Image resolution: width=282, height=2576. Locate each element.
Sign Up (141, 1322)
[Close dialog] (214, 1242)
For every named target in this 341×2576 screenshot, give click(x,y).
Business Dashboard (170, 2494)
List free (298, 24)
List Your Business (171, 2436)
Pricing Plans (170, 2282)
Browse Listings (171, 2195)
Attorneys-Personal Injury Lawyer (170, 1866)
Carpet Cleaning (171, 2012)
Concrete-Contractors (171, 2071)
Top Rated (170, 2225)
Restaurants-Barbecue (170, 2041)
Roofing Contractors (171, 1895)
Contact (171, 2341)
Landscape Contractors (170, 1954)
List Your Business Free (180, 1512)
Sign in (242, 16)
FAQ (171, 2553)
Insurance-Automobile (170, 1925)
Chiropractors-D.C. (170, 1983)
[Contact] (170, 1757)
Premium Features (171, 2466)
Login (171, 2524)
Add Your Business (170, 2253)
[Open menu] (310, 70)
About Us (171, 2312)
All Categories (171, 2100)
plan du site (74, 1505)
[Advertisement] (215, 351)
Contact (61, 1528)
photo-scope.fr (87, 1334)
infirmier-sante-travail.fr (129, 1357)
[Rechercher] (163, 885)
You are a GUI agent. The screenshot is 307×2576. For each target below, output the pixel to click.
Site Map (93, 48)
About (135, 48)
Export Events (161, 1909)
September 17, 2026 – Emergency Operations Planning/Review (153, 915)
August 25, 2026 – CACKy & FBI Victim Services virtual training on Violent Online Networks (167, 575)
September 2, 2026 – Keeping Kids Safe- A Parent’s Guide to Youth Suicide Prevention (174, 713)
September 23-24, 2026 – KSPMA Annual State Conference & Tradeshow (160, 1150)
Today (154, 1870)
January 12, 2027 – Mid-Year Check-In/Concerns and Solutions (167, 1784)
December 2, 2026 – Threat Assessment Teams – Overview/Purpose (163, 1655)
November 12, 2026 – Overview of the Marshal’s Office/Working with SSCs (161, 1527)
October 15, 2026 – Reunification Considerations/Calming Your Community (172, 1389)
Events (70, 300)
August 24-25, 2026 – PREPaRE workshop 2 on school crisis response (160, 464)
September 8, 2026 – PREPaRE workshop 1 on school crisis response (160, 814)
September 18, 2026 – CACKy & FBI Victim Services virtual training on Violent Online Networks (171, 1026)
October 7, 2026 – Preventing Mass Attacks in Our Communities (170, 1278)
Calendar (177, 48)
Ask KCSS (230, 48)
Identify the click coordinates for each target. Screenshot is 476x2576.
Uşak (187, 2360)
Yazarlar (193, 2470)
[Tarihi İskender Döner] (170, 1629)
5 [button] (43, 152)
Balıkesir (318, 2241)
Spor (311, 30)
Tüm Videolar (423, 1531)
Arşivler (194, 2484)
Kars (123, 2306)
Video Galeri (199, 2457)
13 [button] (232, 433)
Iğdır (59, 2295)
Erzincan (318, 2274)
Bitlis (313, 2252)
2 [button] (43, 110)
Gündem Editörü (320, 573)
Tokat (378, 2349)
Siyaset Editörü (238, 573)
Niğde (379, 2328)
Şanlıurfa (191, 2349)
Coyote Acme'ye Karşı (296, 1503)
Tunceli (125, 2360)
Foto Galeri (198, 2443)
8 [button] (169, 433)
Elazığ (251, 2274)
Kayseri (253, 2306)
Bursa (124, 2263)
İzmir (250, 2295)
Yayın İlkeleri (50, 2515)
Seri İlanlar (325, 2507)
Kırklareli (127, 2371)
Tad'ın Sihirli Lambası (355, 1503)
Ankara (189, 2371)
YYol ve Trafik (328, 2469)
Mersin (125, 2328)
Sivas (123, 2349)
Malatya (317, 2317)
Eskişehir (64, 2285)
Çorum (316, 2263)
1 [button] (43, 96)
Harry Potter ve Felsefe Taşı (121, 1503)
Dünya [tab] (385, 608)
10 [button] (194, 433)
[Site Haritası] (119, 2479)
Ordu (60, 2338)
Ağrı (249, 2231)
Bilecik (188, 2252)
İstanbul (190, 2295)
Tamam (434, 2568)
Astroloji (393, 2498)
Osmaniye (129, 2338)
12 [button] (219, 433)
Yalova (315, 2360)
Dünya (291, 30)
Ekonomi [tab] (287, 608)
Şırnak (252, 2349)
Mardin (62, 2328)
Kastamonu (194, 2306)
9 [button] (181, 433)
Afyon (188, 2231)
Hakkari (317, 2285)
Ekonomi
-----
### ASSIGNED TASK
Go over the data above and copy every line that has the word "crisis" in it.

### SOLVED PROBLEM
August 24-25, 2026 – PREPaRE workshop 2 on school crisis response (160, 464)
September 8, 2026 – PREPaRE workshop 1 on school crisis response (160, 814)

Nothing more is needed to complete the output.